OBJECTIVE 1
In the patch email, which functions does the change switch to for allocating MTT buffers?

GIVEN PASSAGE
+ + +

答复: [外部邮件] Re: [PATCH][rdma-next] RDMA/erdma: Use NUMA-aware allocation for MTT tables

From: Li,Rongqing(ACG CCN)

Date: Wed Feb 25 2026 - 07:10:24 EST



> > On 2/25/26 4:51 PM, lirongqing wrote:
> > > From: Li RongQing <lirongqing@xxxxxxxxx>
> > >
> > > Currently, MTT (Memory Translation Table) buffers are allocated
> > > without NUMA awareness using kzalloc() and vzalloc(), which allocate
> > > memory on the NUMA node of the calling CPU. This can lead to
> > > cross-node memory access latencies if the erdma device is attached
> > > to a different NUMA socket.
> > >
> > > Switch to kzalloc_node() and vzalloc_node() to ensure MTT buffers
> > > are allocated on the local NUMA node of the PCIe device
> (dev->attrs.numa_node).
> > > This reduces latency for hardware access and improves performance.

+ + +

RECORDS TO PROCESS
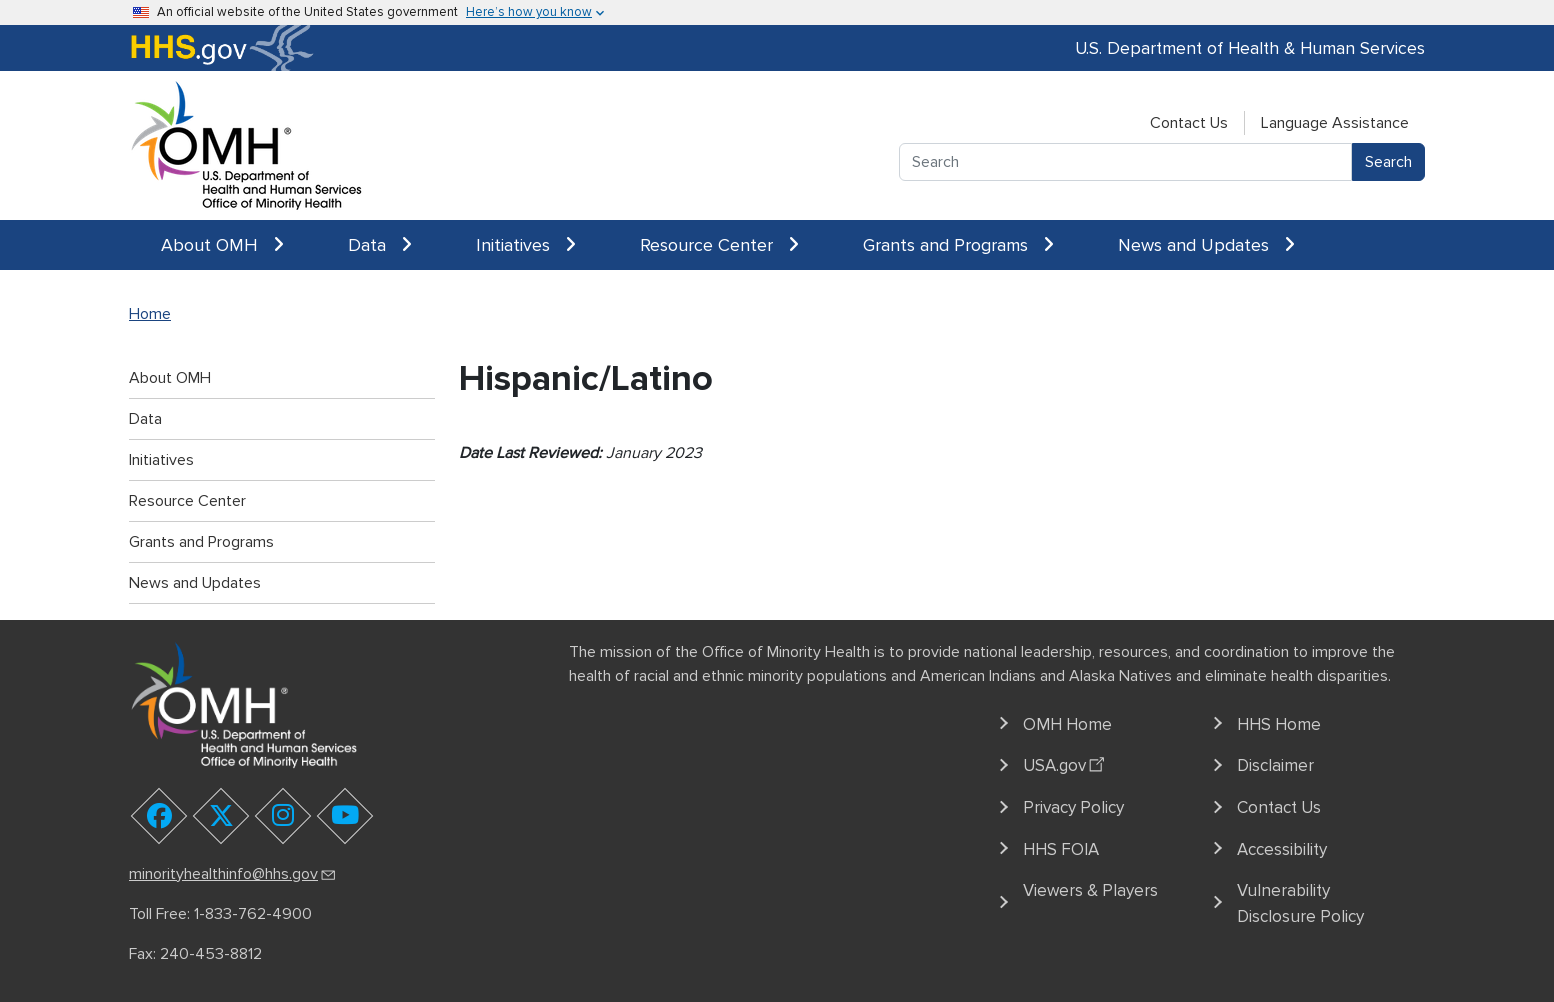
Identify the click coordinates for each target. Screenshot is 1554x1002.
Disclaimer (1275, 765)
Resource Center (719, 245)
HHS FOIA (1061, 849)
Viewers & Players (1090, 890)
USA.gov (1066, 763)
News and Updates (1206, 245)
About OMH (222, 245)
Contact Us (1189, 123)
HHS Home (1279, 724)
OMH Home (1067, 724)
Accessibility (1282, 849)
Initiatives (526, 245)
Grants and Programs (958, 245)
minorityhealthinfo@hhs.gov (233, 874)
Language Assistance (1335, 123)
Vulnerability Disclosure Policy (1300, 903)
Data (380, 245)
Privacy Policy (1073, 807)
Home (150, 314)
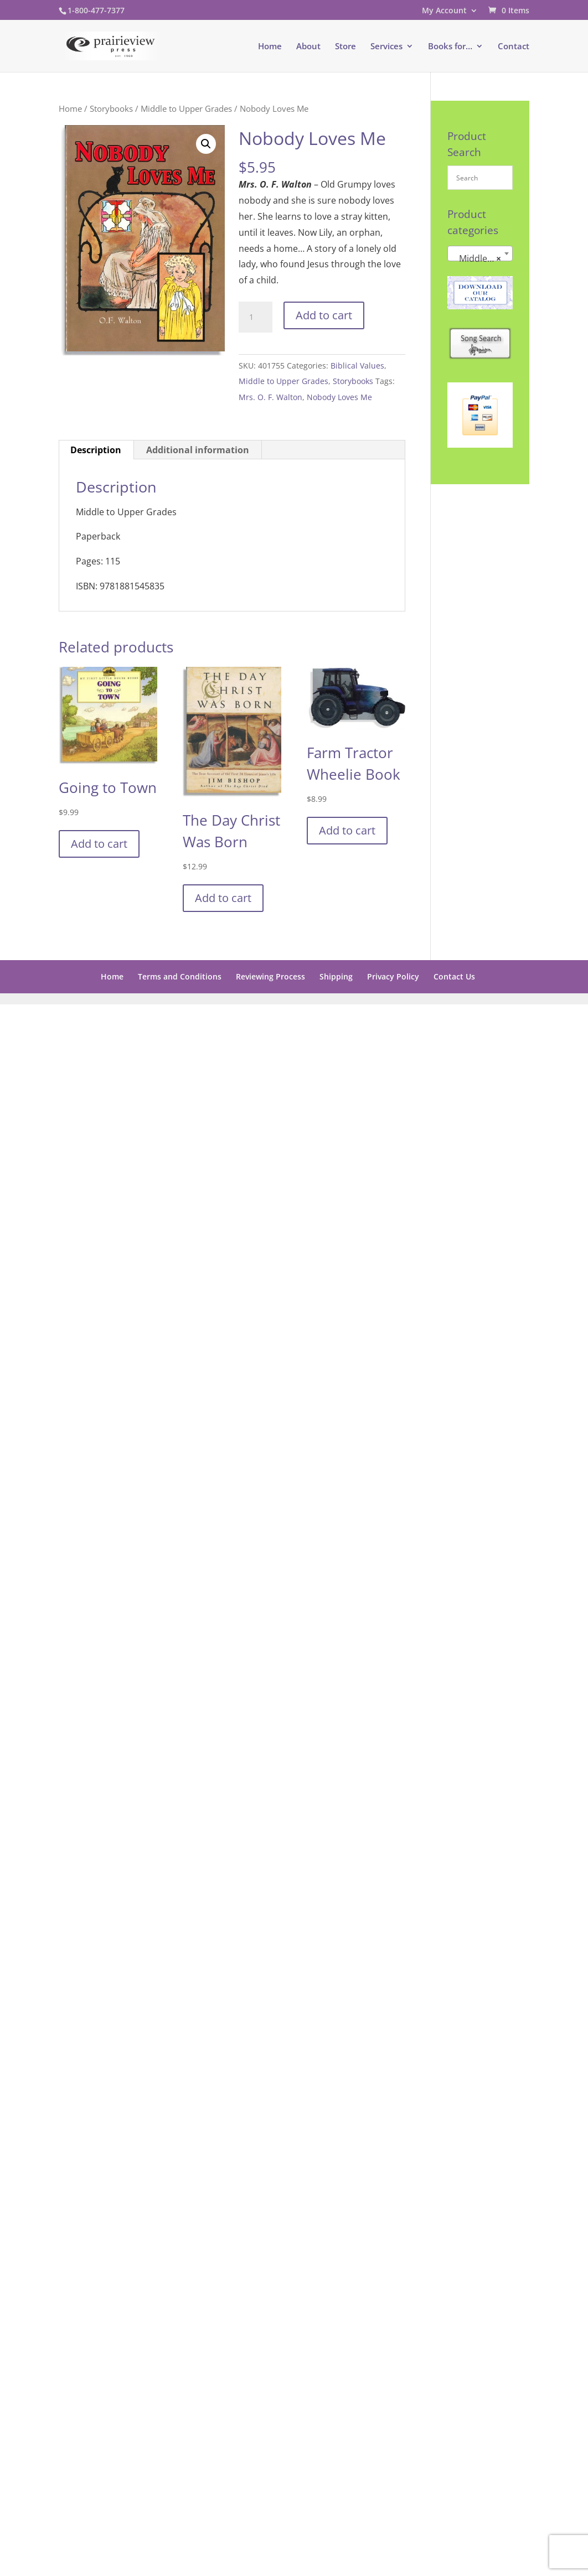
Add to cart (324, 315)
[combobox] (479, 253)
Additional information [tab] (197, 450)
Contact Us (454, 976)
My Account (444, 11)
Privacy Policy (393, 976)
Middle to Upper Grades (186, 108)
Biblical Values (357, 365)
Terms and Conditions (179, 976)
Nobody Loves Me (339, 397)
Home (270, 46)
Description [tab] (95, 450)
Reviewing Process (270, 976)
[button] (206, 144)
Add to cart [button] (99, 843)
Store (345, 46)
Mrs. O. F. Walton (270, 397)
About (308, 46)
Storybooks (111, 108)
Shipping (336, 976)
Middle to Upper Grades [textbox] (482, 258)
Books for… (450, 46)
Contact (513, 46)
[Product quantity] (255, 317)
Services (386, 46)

+ + +

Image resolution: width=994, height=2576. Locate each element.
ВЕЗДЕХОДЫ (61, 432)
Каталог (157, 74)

+ + +

OBJECTIVE 2
Rewrite the records from the line with "Middle to Upper Grades (186, 108)" through the line with "Shipping (336, 976)", changing "Storybooks" to "Picture Books" and leaving everything else unchanged. Give only those lines.

CORRECT ANSWER 1
kzalloc_node() and vzalloc_node()

CORRECT ANSWER 2
Middle to Upper Grades (186, 108)
Biblical Values (357, 365)
Terms and Conditions (179, 976)
Nobody Loves Me (339, 397)
Home (270, 46)
Description [tab] (95, 450)
Reviewing Process (270, 976)
[button] (206, 144)
Add to cart [button] (99, 843)
Store (345, 46)
Mrs. O. F. Walton (270, 397)
About (308, 46)
Picture Books (111, 108)
Shipping (336, 976)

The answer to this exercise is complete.